Asymptotically efficient: Does the estimator have the smallest variance of all possible estimators as \(n \rightarrow \infty\)?

What makes an estimator “good?”

There are many estimators for a single population parameter.

Text(0.5, 1.0, '$\\hat{\\theta} = \\bar{X}$ (mean: 0.022)')

Unbiasedness

\[ E(\hat{\theta}) = \theta \]

The estimator produces estimates that are centered around the true population parameter.
If repeatedly sampled, and calculated the estimator, the average of those estimates would be the true population parameter.

Is the sample mean an unbiased estimator of the population mean?

Recall that the expectation is a linear operator.

\[ E(\bar{X}) = E(\frac{1}{n} \sum_{i=1}^{n} X_i) = \frac{1}{n} \sum_{i=1}^{n} E(X_i) = \frac{1}{n} \sum_{i=1}^{n} \mu = \mu \]

What about the other estimators we talked about?

\[ E(\hat{\theta}) = E(\frac{X_1 + X_2}{2}) \]

Note

\[ E(\hat{\theta}) = E(\frac{X_1 + X_2}{2}) = \frac{1}{2}E(X_1) + \frac{1}{2}E(X_2) = \mu \]

\[ E(\hat{\theta}) = E(\frac{X_1 + X_2 + 2X_3}{4}) \]

Note

\[ E(\hat{\theta}) = E(\frac{X_1 + X_2 + 2X_3}{4}) = \frac{1}{4}E(X_1) + \frac{1}{4}E(X_2) + \frac{1}{2}E(X_3) = \mu \]

What about one more?

\[ E(\hat{\theta}) = E(\frac{X_1 + X_2 + 3X_3}{4}) \]

Note

\[ E(\hat{\theta}) = E(\frac{X_1 + X_2 + 3X_3}{4}) = \frac{1}{4}E(X_1) + \frac{1}{4}E(X_2) + \frac{3}{4}E(X_3) = \frac{5}{4} \mu \]

Biased!

Efficiency

An estimator is efficient if it has the smallest variance of all possible estimators.
The variance of an estimator is a measure of how much the estimates from the estimator vary from the true population parameter.

What’s the variance of all of our estimators?

Variance of the Sample Mean

We already know that the variance of \(\bar{X} = \frac{\sigma^2}{n}\).
Let’s actually calculate that
For this we need two know two properties of the variance:

Variance of the Sample Mean

\[ Var(\bar{X}) = Var(\frac{1}{n} \sum_{i=1}^{n} X_i) = \frac{1}{n^2} \sum_{i=1}^{n} Var(X_i) = \frac{1}{n^2} \sum_{i=1}^{n} \sigma^2 = \frac{\sigma^2}{n} \]
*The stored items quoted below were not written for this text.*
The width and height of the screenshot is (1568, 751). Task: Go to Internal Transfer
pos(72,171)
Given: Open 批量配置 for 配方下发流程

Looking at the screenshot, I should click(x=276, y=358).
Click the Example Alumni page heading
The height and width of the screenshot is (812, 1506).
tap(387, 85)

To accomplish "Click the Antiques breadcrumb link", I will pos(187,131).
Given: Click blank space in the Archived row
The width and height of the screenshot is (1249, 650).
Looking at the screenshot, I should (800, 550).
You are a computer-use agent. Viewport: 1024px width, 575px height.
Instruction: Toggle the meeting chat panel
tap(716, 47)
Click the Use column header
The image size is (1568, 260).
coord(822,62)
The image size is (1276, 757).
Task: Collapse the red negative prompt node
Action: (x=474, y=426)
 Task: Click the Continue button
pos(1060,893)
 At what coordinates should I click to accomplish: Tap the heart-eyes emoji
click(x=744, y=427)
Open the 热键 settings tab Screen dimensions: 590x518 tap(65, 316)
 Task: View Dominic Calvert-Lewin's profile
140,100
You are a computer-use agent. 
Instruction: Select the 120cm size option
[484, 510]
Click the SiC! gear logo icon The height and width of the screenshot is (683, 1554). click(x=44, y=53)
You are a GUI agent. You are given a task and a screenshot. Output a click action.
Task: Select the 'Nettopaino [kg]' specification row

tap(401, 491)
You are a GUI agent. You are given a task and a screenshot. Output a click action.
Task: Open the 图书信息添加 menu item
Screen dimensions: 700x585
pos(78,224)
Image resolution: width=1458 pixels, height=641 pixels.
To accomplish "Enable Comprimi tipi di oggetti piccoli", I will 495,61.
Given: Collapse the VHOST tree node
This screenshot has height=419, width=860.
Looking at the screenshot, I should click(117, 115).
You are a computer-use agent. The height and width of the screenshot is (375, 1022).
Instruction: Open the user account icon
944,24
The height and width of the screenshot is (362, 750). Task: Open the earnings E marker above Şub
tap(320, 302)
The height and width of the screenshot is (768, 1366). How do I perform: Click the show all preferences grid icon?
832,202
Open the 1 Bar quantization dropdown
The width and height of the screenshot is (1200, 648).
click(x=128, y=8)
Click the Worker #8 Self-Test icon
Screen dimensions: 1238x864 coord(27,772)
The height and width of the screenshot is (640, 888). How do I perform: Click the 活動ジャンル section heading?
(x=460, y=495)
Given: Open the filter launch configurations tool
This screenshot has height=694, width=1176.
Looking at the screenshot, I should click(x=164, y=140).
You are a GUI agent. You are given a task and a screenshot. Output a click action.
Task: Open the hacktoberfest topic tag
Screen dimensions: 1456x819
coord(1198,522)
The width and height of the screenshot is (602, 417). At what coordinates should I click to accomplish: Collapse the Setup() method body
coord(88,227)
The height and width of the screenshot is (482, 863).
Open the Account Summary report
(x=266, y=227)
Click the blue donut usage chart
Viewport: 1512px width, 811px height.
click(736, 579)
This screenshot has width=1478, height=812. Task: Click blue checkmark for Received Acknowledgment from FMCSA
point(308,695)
What assumption are we making between the \(X_i\)?

Variance of the Other Estimators

\[ Var(\hat{\theta}) = Var(\frac{X_1 + X_2}{2}) \]

Note

\[ Var(\hat{\theta}) = Var(\frac{X_1 + X_2}{2}) = \frac{1}{4}Var(X_1) + \frac{1}{4}Var(X_2) = \frac{\sigma^2}{2} \]

\[ Var(\hat{\theta}) = Var(\frac{X_1 + X_2 + 2X_3}{4}) \]

Note

\[ Var(\hat{\theta}) = Var(\frac{X_1 + X_2 + 2X_3}{4}) = \frac{1}{16}Var(X_1) + \frac{1}{16}Var(X_2) + \frac{4}{16}Var(X_3) = \frac{9\sigma^2}{16} \]

Variance of the Other Estimators

\[ Var(\hat{\theta}) = Var(\frac{X_1 + X_2 + 3X_3}{4}) \]

Note

\[ Var(\hat{\theta}) = Var(\frac{X_1 + X_2 + 3X_3}{4}) = \frac{1}{16}Var(X_1) + \frac{1}{16}Var(X_2) + \frac{9}{16}Var(X_3) = \frac{11\sigma^2}{16} \]

Which is lowest?

Below is a table of all of the variances we calculated:

Estimator	Variance
\(\bar{X}\)	\(\frac{\sigma^2}{n}\)
\(\frac{X_1 + X_2}{2}\)	\(\frac{\sigma^2}{2}\)
\(\frac{X_1 + X_2 + 2X_3}{4}\)	\(\frac{9\sigma^2}{16}\)
\(\frac{X_1 + X_2 + 3X_3}{4}\)	\(\frac{11\sigma^2}{16}\)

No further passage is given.